The Sailor Fire, located about 22 miles south of Hammett near the Sailor Creek Day Station, has burned about 363 acres. It also is contained.

Wildfires – Alaska

As of this morning, Alaska has over 25 active wildfires burning throughout the State. Two of those fires are located in Western Alaska, the largest one near the community of Anvik which burned through 90 acres. All the wildfires are small and do not pose a threat to communities. However, with the wildfire season approaching, authorities have cautioned people to be careful during their outdoor activities.

Disease

Bangladesh: Anthrax outbreak

Twenty five people have been sickened, 10 in critical condition and one boy died from a suspected anthrax outbreak in Bhangpur upazila in Pabna District in west central Bangladesh, according to a Daily Star report. The outbreak is linked to the handling and consumption of tainted cows late last month.

Indonesia: Leptospirosis

Health officials in Kulon Progo in the Yogyakarta Special Region, Indonesia are reporting 58 cases of the bacterial disease, leptospirosis, including eight fatalities since the beginning of the year. According to health officer Bambang Haryatno, leptopirosis is not only caused by rodents in the rice fields, but rat urine in homes can cause this disease.

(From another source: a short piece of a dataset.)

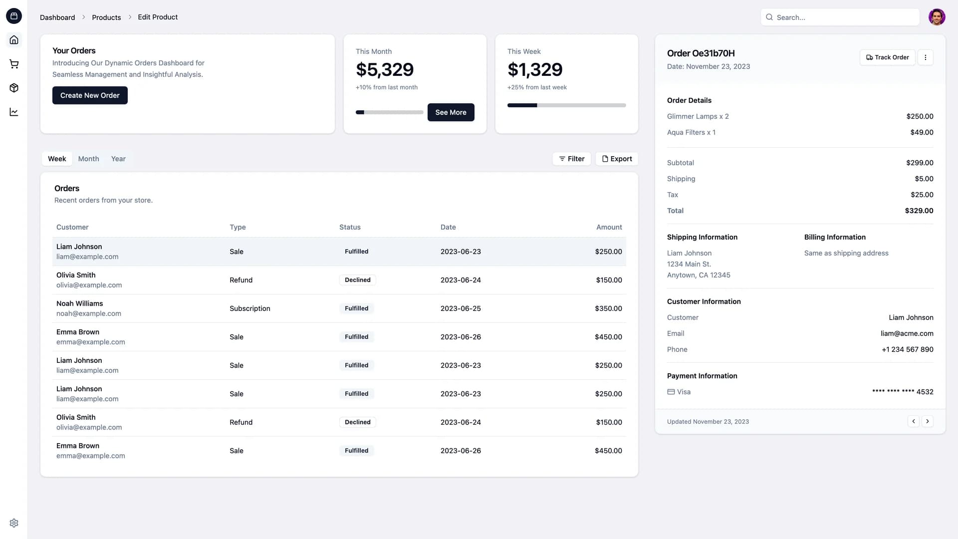The width and height of the screenshot is (958, 539).
Task: Open the Home section from the sidebar
Action: point(14,40)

Puerto Rico declares Zika outbreak over

Puerto Rico on Monday declared that the 2016 Zika epidemic is over, saying transmission of the virus that can cause birth defects when pregnant women are exposed has fallen significantly.

About 10 cases of the mosquito-borne disease have been reported in each four-week period since April 2017, down from more than 8,000 cases reported in a four-week period at the peak of the epidemic in August 2016, the Puerto Rico Health Department said in a statement.

The U.S. Centers for Disease Control and Prevention, however, has not changed its travel advice, noting that pregnant women should not travel to Puerto Rico.